Caratteristiche sociodemografiche
L’incidenza della deprivazione alimentare, materiale o sociale, risulta maggiore tra i disoccupati (28,3%), le persone inabili al lavoro (22,3%), chi ha un titolo di studio basso (17,4%), i giovani di età compresa tra i 19 e i 35 anni (12,3%) e gli adulti tra i 50 e i 64 anni (12,7%), gli stranieri (23,1%), chi paga un affitto (22,6%). Il tasso più elevato riguarda i nuclei monogenitoriali (16,7%) e le famiglie composte da cinque o più persone (16,4%).
Abitudini di consumo
Le persone che leggono le etichette dei prodotti alimentari sono 4 su 10, mentre l’acquisto di cibi locali è un’abitudine solo per 2 persone su 10. Il consumo di prodotti biologici costituisce un’abitudine solo per il 15,2% della popolazione, anche a causa dei costi più elevati. La consapevolezza sui consumi è direttamente proporzionale a titoli di studio più elevati, anche a parità di risorse economiche.
Le politiche di welfare
Le misure di assistenza alimentare stanno diventando una parte sempre più consistente del welfare degli Stati europei. In Italia, ad esempio, sono state a lungo delegate agli enti caritatevoli, soprattutto di natura religiosa. Dal 2003 la legge 155 sulla distribuzione di prodotti alimentari ai fini di solidarietà sociale permette la gestione delle eccedenze di cibo a scopo solidale. Promuove inoltre le donazioni di alimenti non consumati, compresi quelli che provengono dalla ristorazione. La legge 147 del 2013 ha definito meglio i requisiti di sicurezza per queste donazioni, rispetto a conservazione, trasporto e uso dei prodotti.
Dai buoni spesa alla Carta solidale
Nel 2020, con la pandemia, sono stati previsti i buoni spesa per le famiglie più bisognose di supporto. L’ordinanza nazionale ha assegnato ai Comuni i fondi per un totale di 400 milioni di euro. Nel 2021 invece il Decreto sostegni bis ha rinnovato la misura implementandola con altri 500 milioni. Quest’anno è stata introdotta la Carta solidale “dedicata a te” per l’acquisto di beni di prima necessità, resa operativa dal mese di settembre, del valore di 382,5 euro.

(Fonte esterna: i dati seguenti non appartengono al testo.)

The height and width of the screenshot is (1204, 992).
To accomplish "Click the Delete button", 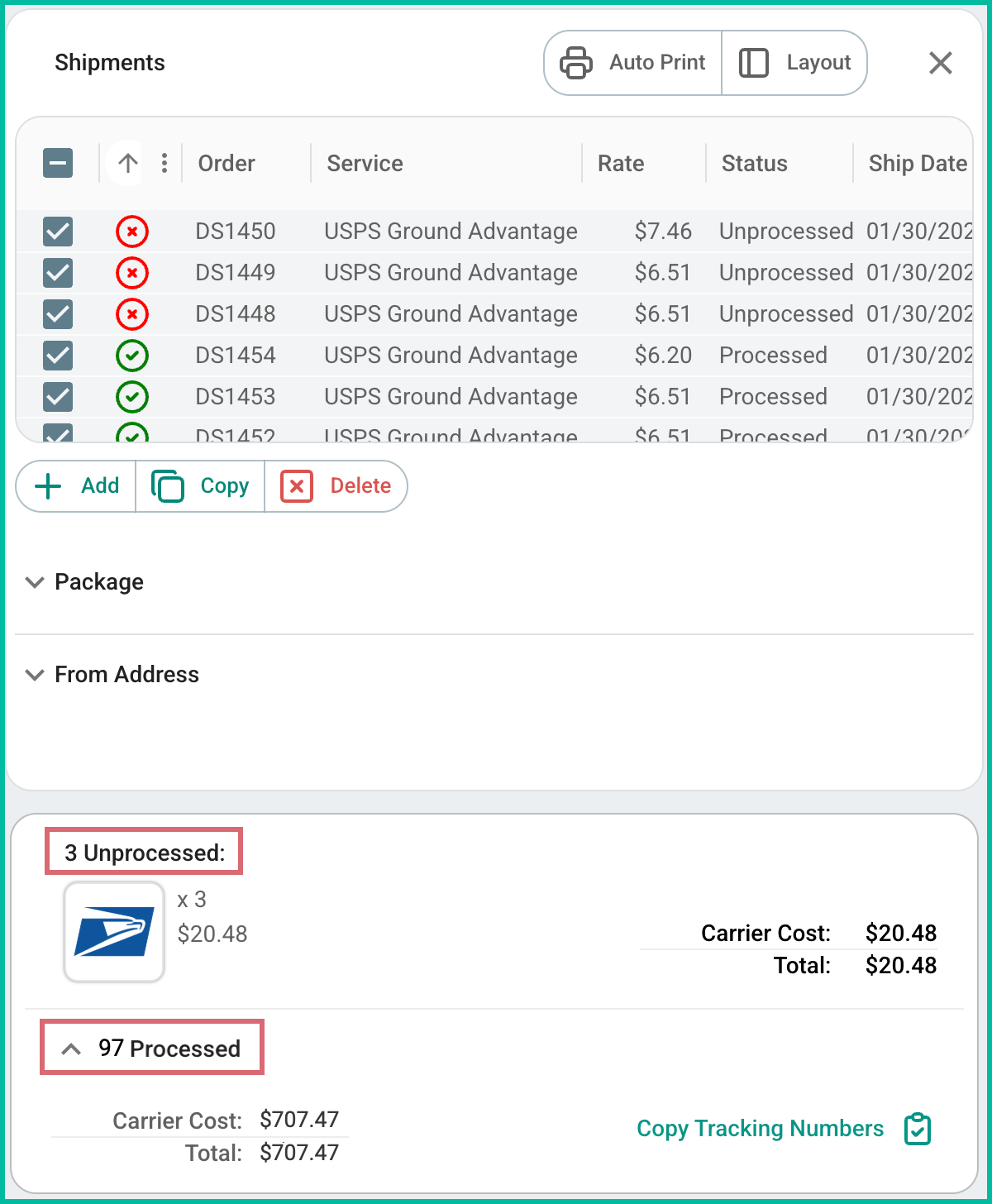I will 336,486.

La frammentarietà delle risposte di contrasto alla povertà alimentare
Come evidenzia il Rapporto, nel sistema italiano di contrasto alla povertà alimentare manca una politica organica nazionale. L’organizzazione è demandata agli enti locali e alla società civile, con evidenti disuguaglianze nella distribuzione dei servizi. Secondo ActionAid, sarebbe importante un maggiore investimento a livello centrale e una programmazione di lungo periodo, che inserisca la povertà alimentare nei servizi più ampi di contrasto alla povertà materiale, educativa, sanitaria e nei servizi di reinserimento lavorativo.

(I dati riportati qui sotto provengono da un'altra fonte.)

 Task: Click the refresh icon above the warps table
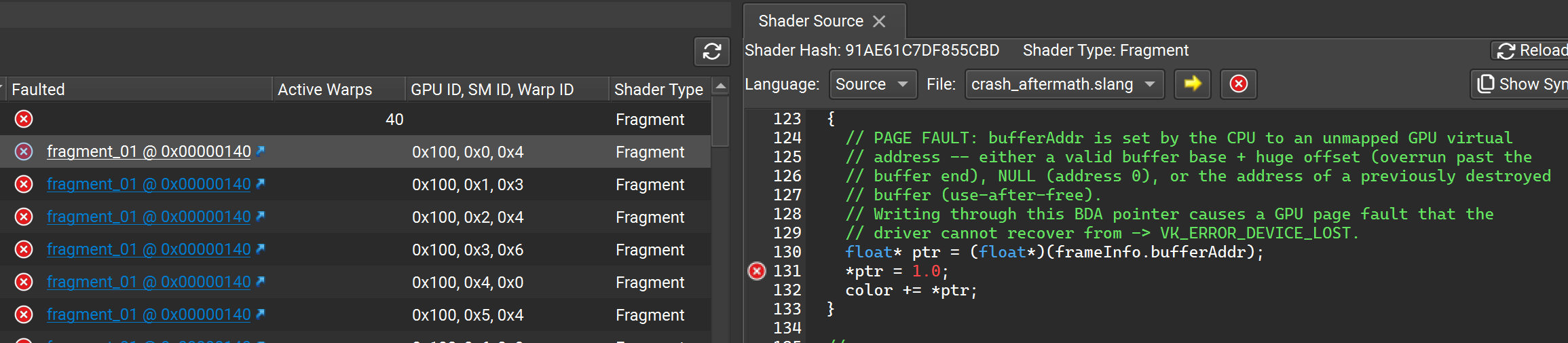(711, 52)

“Nei periodi di recessione, le misure di protezione sociale come quelle di sostegno al reddito sono fondamentali per evitare che la povertà alimentare cresca – ha dichiarato all’Agenzia Dire Roberto Sensi, responsabile del Programma povertà alimentare ActionAid Italia – ma soddisfare un bisogno immediato dovrebbe essere solo il primo passo di un percorso capace di offrire risposte alle varie dimensioni dell’esperienza alimentare, in primis quella sociale. Dobbiamo cambiare la visione del fenomeno per adottare un approccio multidimensionale che ruoti attorno al diritto al cibo e non all’aiuto, e che coinvolga la comunità e non solo i singoli individui.”